My husband and I have been working on Alister's cage for a few weeks, which I have no clue HOW or WHY it took that long but, its finally done!!! well... The building it part. It has a wooden base with linoleum floor's 

I still have to fill it with TONS of toys, but I do have his litter box's, hay rack and food dish in there already. It will look so much better once I get all his toys and set them up in it! I cant wait!!! I should have it done by this weekend, toys and all!!!

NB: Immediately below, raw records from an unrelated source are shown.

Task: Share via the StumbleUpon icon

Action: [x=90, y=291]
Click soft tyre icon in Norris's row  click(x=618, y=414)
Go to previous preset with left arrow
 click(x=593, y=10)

Here are some pics I took today right after getting the second level built. The cage is 3 1/2 panels long by 1 1/2 panels wide. The floor is a total of 4ft long by 2ft wide and the second level is 1 panellong by 1 1/2 panels wide.

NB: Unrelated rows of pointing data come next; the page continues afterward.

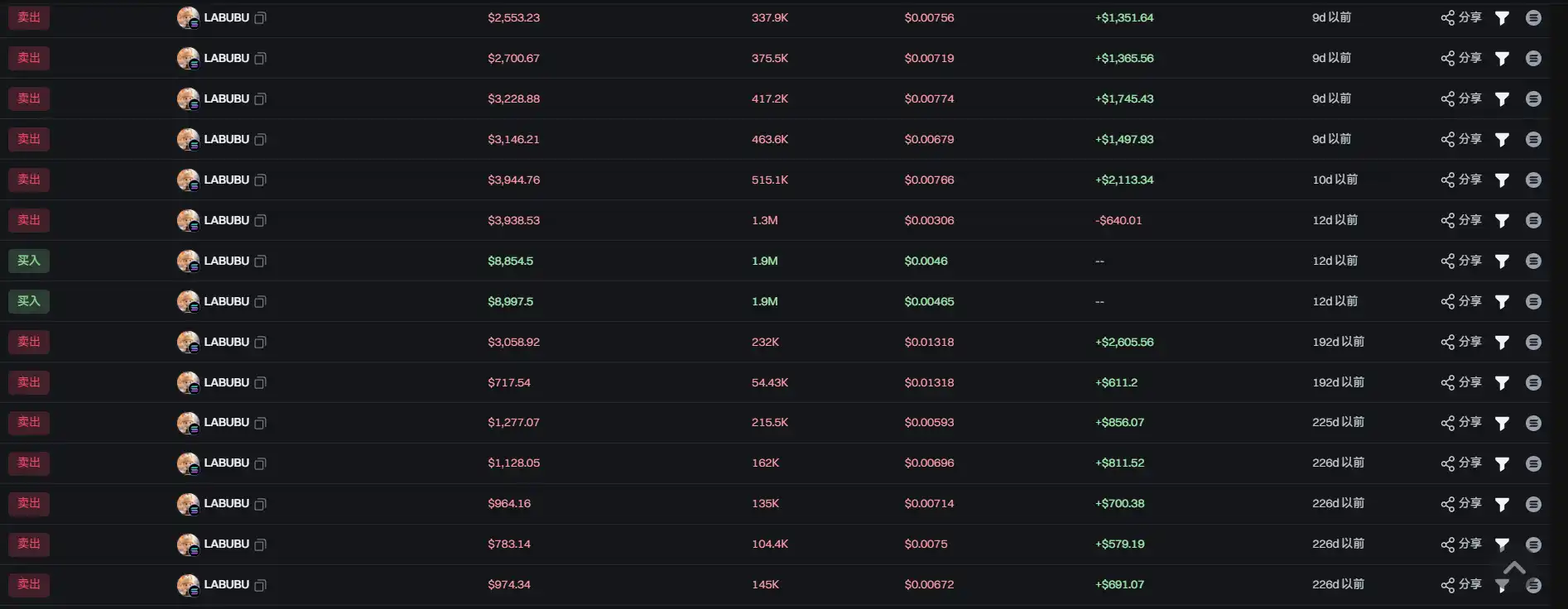Open the round menu icon in the $3,228.88 row
The width and height of the screenshot is (1568, 609).
1533,99
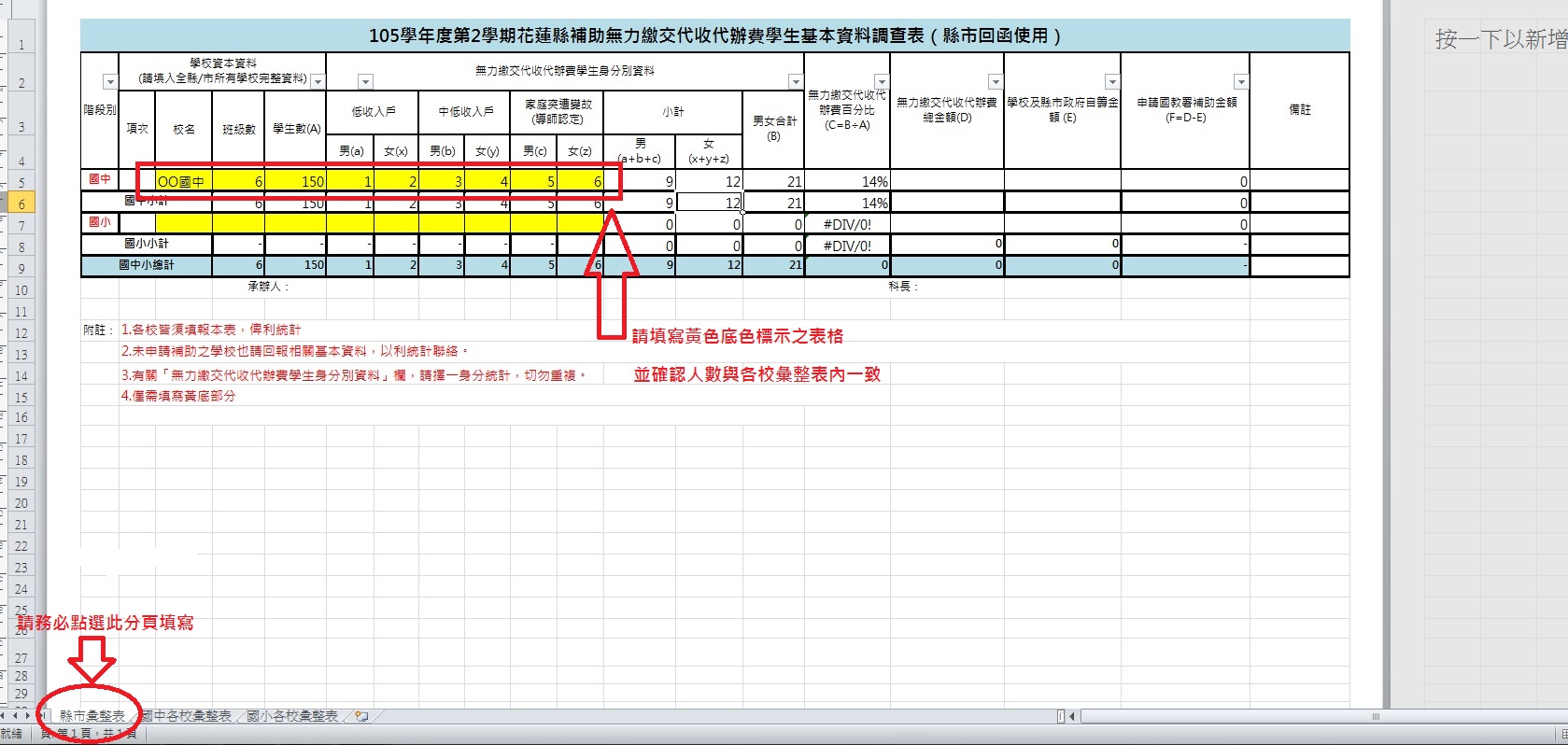Select the yellow OO國中 school name cell
Screen dimensions: 1568x745
tap(183, 181)
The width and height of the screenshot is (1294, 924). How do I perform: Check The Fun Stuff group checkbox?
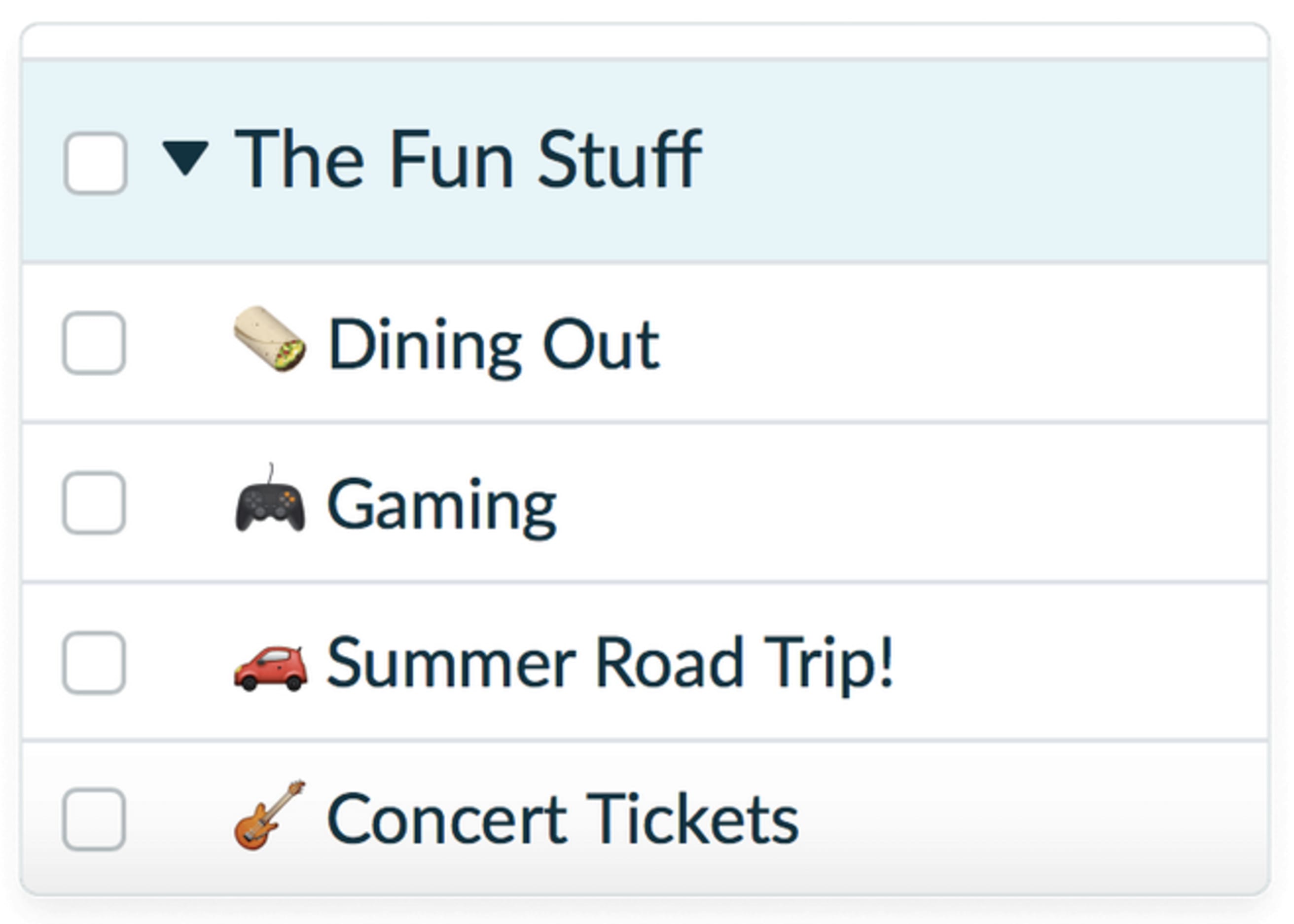95,163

*excuse the mess in the background, I have the cage in the storage area right now and its a MESS!*



*Front. Door's open*







*Front. Door's closed*






*Left side*






Right side






Oh, and I am also making a name plack for the cage right now, Ill post pics of it when I am done!


----------



## Nancy McClelland (Jul 10, 2010)

definitely want pics when it is occupied


----------



## Whiskerz (Jul 10, 2010)

Here is his name plack. I just finished it.
I hung it from the top panel up in the top left corner, ubove the ladder area.






It looks so cute in his cage!
but dont worry, there is NO way my bunny will be able to reach it to chew on or anything like that!


----------



## Defying Gravity Rabbits (Jul 11, 2010)

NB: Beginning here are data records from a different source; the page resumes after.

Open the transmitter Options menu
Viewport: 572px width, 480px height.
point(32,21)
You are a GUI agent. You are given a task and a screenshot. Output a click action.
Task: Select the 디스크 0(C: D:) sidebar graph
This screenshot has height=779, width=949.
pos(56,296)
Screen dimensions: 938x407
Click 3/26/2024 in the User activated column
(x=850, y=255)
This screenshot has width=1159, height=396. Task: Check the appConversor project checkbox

That looks Great! Especially love the name tag. Does it have a wooden base to the nametag? I have been wanting to do something like that for the rabbits in my rabbiry, but havent thought of what to make it out of. Cant wait to see pictures of Alister when hes home.


----------



## Whiskerz (Jul 11, 2010)

*Defying Gravity Rabbits wrote: *


> That looks Great! Especially love the name tag. Does it have a wooden base to the nametag? I have been wanting to do something like that for the rabbits in my rabbiry, but havent thought of what to make it out of. Cant wait to see pictures of Alister when hes home.





It is wooden with a little thin rope on the top to hang it.

I bought it from Michaels craft store for $0.99!!! and got some paint,glitter glue, and some felt letters with sticky backs, put it all together and there you go, a Alister bunny name plack!

You should try your local craft store, they have all sorts of stuff to make things like that! :biggrin:


----------



## Yield (Jul 13, 2010)

What an awesome cage setup! I wish I was as creative as you! I wanna make a NIC cage and make it all cool, but I just have a huge dog crate added to a 4 x 8 pen. x)

I can't wait to see pics of your bun inside the cageee!


----------



## NorthernAutumn (Jul 14, 2010)

Wow! Looks fantastic - Alister is obviously lolling in the lap of luxury at your house


----------



## Maddy (Jul 17, 2010)

I love this, It's so clean and there's plenty of room to roam around.


----------



## Boz (Jul 19, 2010)

Looks awesome!  I think it's great!


----------